Pullen’s queer gothic horror story weaves carefully between the lines of history
Nicholas Pullen | The Black Hunger | Orbit: £9.99
Reviewed by Thomas D. Lee
Earlier this year I was privileged enough to be sent a digital proof of Nicholas Pullen’s phenomenal debut The Black Hunger, a dark delight of a book in which the slow creeping dread of a queer gothic horror story is masterfully unspooled against the background of the ‘Great Game’, the Russian Civil War, closeted gay romance, Buddhist death cults, mad generals, diplomatic intrigue, colonial power struggles, and ancient prophecies of Armageddon.
The Black Hunger is being marketed as a gothic horror novel rather than a historical fantasy, but it contains elements of both. Historical novels with fantastical or paranormal elements often occupy the hinterland between commercial SF/F fiction and more ‘serious’ literary fiction. As a fantasy novelist myself I have no truck with anyone who sneers at genre fiction: a book is not necessarily lowbrow just because it contains dragons or spaceships, and not necessarily highbrow just because it contains creative writing lecturers committing adultery. (These are both enormously reductive examples). This has been proven time and again, by Ursula K. LeGuin and others. But there is something fascinating about the interplay and tension present in every work of historical phantasmagoria. The author must choose the extent to which their work will be a historical novel with fantastical elements, versus a fantasy novel with historical elements. Will dragons swoop in to burn Napoleon’s navy and win the Battle of Trafalgar, as in the Temeraire books by Naomi Novik? Will aliens invade halfway through the Second World War, as in Harry Turtledove’s Worldwar series? Or will the story begin on the solid ground of history, only for the protagonists to stray beyond the corners of the map, catching an unwelcome glimpse of the unexplained, and find themselves peering into a realm of unimaginable horrors?

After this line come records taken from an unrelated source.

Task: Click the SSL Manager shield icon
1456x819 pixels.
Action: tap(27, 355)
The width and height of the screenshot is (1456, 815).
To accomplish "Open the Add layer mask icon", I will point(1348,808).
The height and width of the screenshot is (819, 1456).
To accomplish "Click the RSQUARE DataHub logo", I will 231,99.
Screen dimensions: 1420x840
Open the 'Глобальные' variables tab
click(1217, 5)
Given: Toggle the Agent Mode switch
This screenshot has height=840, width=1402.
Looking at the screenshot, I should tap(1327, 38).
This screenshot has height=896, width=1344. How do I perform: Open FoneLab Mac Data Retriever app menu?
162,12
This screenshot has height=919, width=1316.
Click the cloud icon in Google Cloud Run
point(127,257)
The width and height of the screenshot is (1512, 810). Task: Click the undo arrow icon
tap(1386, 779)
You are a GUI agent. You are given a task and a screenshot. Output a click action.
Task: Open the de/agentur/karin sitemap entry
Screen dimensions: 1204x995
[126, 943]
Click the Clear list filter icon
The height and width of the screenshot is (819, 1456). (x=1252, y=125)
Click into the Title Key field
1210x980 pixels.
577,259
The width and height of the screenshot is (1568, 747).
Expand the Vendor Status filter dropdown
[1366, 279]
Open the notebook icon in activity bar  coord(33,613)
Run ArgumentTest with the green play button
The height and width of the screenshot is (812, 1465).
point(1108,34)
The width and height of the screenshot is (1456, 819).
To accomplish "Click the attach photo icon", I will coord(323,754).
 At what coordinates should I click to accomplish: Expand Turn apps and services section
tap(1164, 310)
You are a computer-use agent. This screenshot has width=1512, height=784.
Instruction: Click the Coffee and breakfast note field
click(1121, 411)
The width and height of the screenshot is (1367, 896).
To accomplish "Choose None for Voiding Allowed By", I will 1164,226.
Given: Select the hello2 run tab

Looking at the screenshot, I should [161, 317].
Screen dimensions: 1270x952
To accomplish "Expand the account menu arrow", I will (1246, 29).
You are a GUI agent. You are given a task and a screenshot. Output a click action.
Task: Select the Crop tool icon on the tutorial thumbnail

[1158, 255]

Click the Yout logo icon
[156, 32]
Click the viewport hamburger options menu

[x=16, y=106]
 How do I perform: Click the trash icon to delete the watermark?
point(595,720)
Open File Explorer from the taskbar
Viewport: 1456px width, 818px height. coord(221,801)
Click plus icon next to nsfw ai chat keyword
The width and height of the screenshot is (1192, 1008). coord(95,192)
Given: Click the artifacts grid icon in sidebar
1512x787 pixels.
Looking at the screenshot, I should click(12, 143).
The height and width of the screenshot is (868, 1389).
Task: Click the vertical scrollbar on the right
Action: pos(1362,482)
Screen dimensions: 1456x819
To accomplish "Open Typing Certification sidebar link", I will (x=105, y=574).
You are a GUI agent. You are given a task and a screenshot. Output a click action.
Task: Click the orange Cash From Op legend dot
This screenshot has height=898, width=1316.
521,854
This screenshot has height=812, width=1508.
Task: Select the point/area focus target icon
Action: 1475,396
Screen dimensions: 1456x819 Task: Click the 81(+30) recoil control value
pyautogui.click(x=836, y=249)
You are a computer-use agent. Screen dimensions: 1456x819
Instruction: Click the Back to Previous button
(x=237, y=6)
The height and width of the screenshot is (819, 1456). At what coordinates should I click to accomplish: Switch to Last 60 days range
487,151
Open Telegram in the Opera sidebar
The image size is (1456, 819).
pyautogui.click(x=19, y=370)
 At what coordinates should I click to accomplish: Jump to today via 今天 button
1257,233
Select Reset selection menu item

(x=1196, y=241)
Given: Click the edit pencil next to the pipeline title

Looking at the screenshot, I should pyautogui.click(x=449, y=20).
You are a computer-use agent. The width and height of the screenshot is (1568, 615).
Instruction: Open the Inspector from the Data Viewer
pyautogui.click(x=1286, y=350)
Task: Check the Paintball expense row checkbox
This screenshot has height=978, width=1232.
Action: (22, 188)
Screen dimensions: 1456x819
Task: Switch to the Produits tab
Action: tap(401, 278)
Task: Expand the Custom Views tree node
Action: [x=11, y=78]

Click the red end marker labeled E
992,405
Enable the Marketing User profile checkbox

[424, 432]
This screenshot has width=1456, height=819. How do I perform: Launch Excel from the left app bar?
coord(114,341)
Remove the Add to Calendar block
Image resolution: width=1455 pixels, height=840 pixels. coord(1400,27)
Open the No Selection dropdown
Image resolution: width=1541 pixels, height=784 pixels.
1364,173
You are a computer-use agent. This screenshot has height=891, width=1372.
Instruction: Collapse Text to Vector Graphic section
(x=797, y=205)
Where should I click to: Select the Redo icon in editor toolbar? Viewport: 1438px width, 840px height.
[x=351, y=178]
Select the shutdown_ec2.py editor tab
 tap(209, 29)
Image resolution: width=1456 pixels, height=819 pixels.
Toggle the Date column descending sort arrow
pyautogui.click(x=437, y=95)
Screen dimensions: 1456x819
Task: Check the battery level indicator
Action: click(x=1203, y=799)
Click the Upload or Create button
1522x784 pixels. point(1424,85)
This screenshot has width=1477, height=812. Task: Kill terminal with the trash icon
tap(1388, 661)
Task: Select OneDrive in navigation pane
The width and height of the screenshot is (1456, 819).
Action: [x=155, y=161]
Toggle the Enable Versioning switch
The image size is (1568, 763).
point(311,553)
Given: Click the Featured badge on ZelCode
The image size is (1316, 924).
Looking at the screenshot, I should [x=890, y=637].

The Black Hunger falls squarely into the latter category. It begins as a superbly well-researched piece of historical fiction: I must have been one of the few history nerds to be aware, even before reading this book, of the ‘Mad Baron’ Roman von Ungern-Sternberg and his obscure but cartoonishly evil role in the Russian Civil War, so I was delighted when he made an appearance. But Pullen’s novel is also skilfully intertextual, evoking the travelogues and ‘Great Game’ memoirs of the late nineteenth and early twentieth century, whilst paying homage to the gothic fiction of Wilde and Stoker from which The Black Hunger so clearly draws its inspiration. The occult themes and more fantastical elements of the novel are revealed slowly and gradually, simmering at their own pace and never being turned up too quickly. This is very refreshing in an age when most commercial fiction is under pressure to be front-loaded and straight-to-the-point, allegedly due to shortening attention spans (and actually due to the rising cost of paper.)
Nicola Griffith has recently written about the importance of verisimilitude, even in works of outright historical fantasy. You can have dragons and magic in the realm of King Arthur as long as you do your research when it comes to armour and pottery and sandals, making them feel like authentic artefacts of historical material culture. The dragons and magic then seem realistic by association. Sebastian Barry achieved a similar effect in Days Without End, a very different kind of novel: making the queer relationship of his central protagonists seem historical and grounded by threading it through an inarguable weight of granular detail from the US Civil War. Pullen does exactly the same thing in The Black Hunger, convincing the reader early on that they are reading about England and India during the heyday of the British Empire: this is not just history as set-dressing but a fully three-dimensional reconstruction of the past, which makes the intrusion of gothic horror all the more alarming and threatening when it finally occurs.
The Black Hunger is available in all good bookstores on the 8th of October. I look forward to meeting the author at his launch event at Somerville College, Oxford later this month, and I look forward even more to reading his future works.